Aslında, dinamik yetkilendirme, etkili sıfır güven mimarileri sağlamak için giderek daha fazla bir ön koşul olarak görülüyor. Bu yaklaşımın bir parçası olarak, ayrıntılı bir yetkilendirme politikası uygulamak, kuruluşları belirli veri kümelerinde veri gizliliği uyumluluk yükümlülüklerini yerine getirme konusunda çok daha güçlü bir konuma getirebilir.

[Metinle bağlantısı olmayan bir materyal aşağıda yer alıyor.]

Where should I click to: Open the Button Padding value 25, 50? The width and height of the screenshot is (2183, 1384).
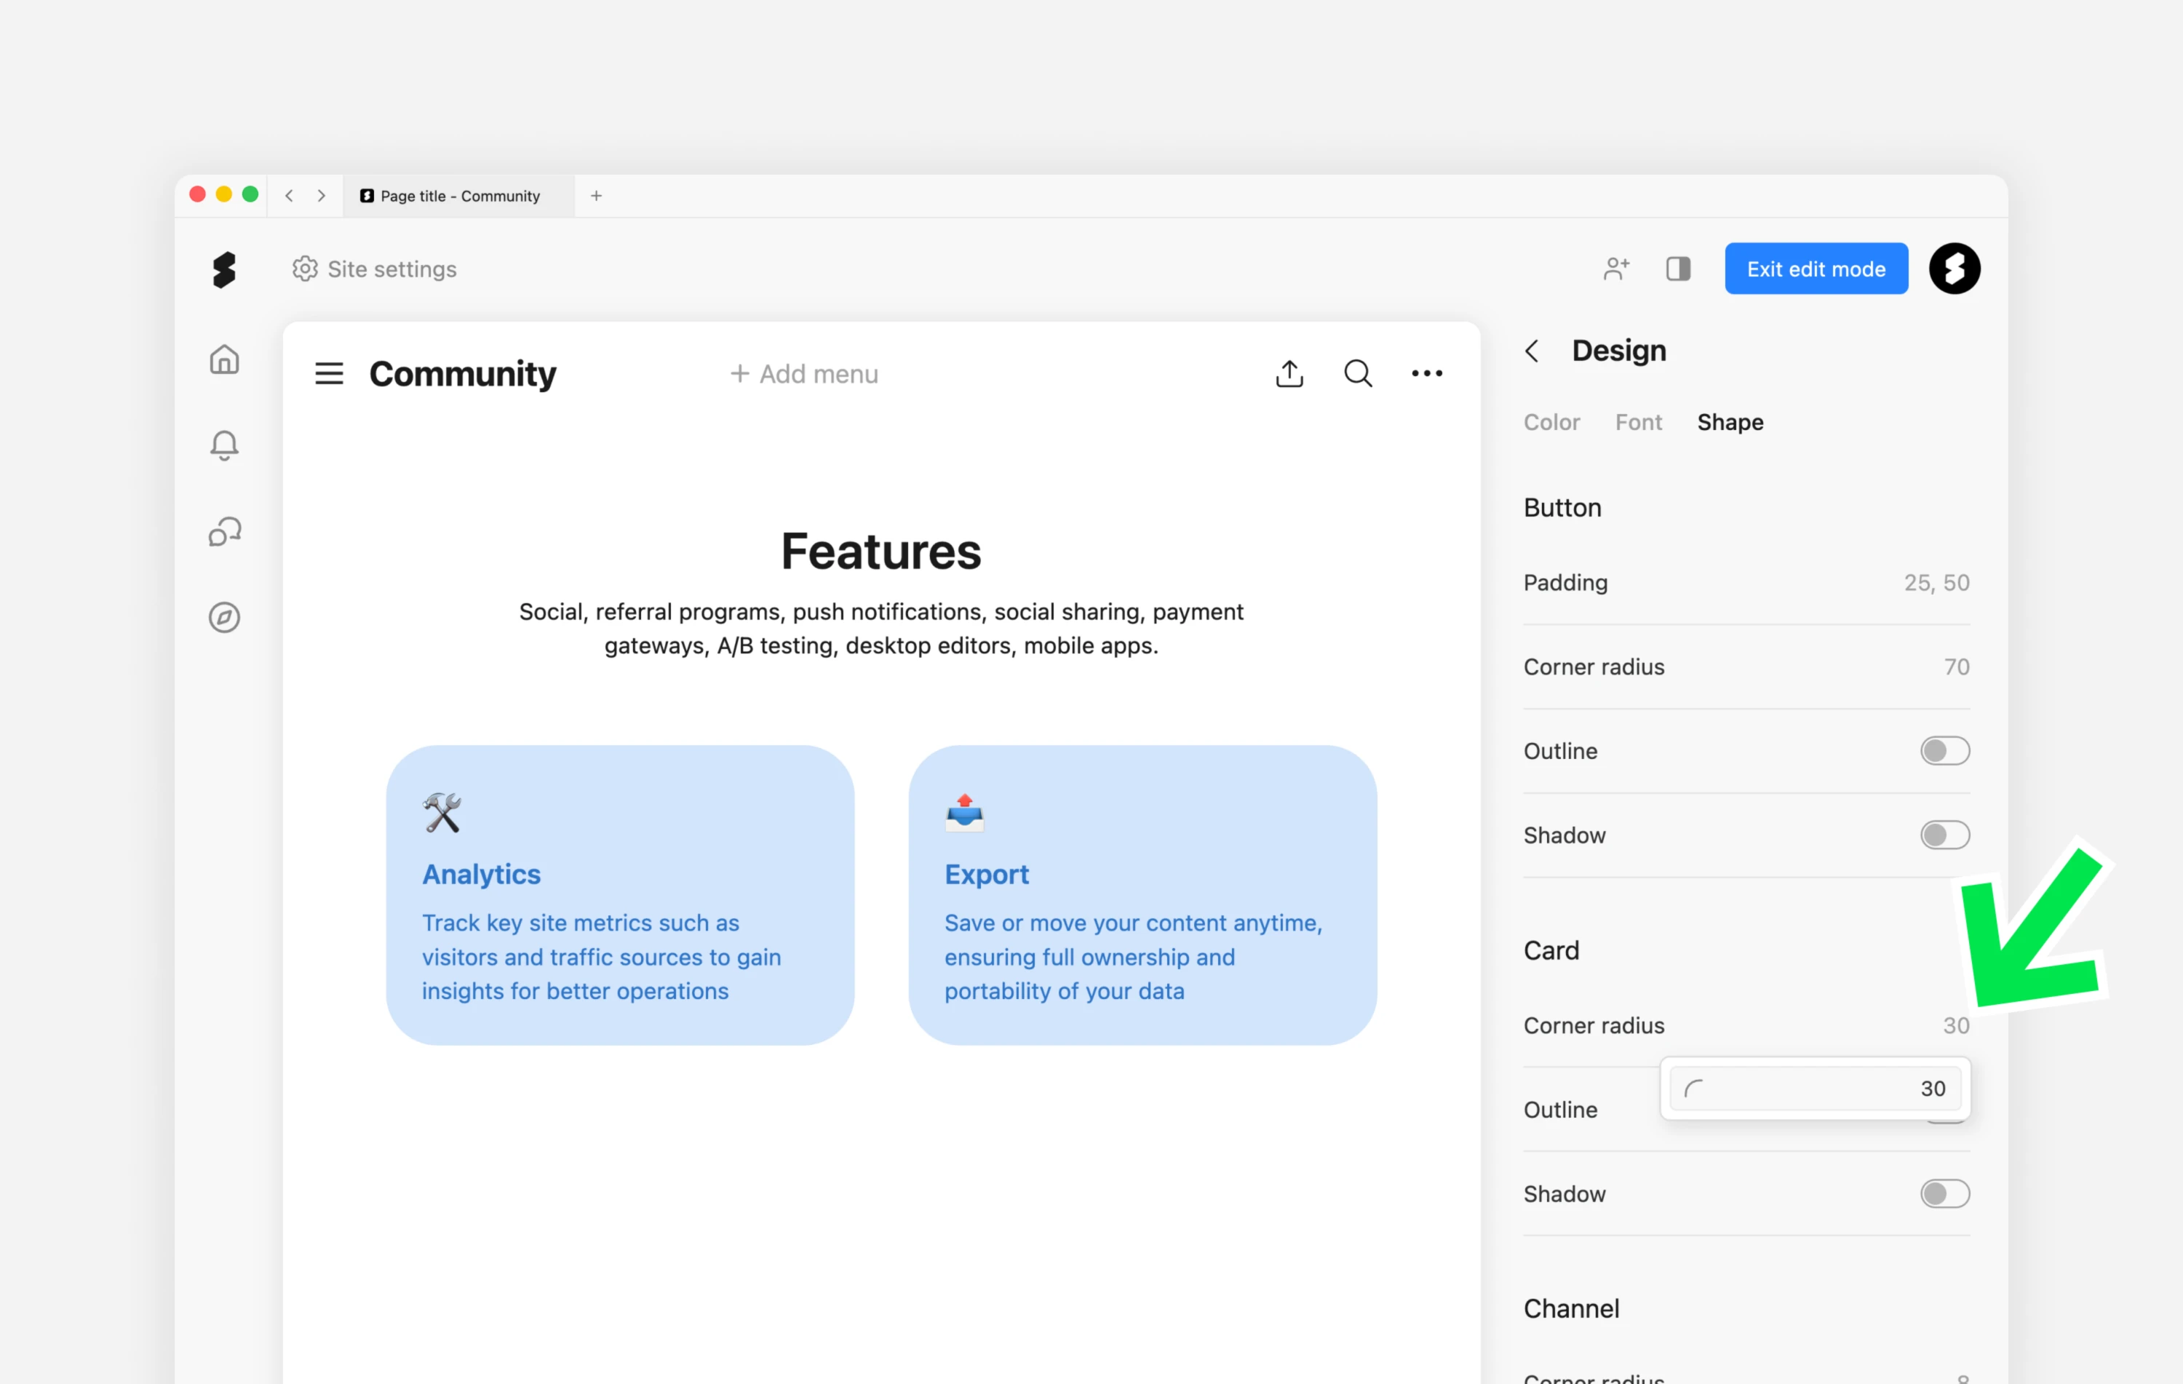pos(1936,583)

Bu tür dinamik karar verme, güvenlik ekiplerinin, kullanıcılara kurumsal ağlar genelinde verilere ve kaynaklara nasıl ve ne zaman erişim izni verildiği konusunda gerçek zamanlı değişiklikler yapma yeteneğinin merkezinde yer alır. Kullanıcıların bir kimlik doğrulama çözümü aracılığıyla doğrulanmasına izin veren etkili bir ilke yönetimi yaklaşımı olmadan, verilerin korunması çok daha zordur. Ancak ağ esnek bir mimari içinde kontrol edildiğinde, kritik verilere erişim noktaları daha esnek ve çevik güvenlik önlemleriyle korunur.

Günümüzün dinamik iş ortamında şirketler, erişim kontrolü, güvenlik ve siber suçlarla ilgili bir dizi önemli zorlukla karşı karşıyadır. Güvenli ve çevik kalabilmek için, kuruluşların erişim ve yetkilendirmeye yönelik standartlaştırılmış, birleştirilmiş bir yaklaşım benimsemesi çok önemlidir. Bu, yalnızca işletmenin hedeflerini ve önceliklerini destekleyen sağlam güvenlik sağlamaya yardımcı olmakla kalmaz, aynı zamanda bu yaklaşımı benimseyen şirketler, etkili güvenlik ve nihai başarının el ele gittiği bir kazan-kazan durumu elde edebilir.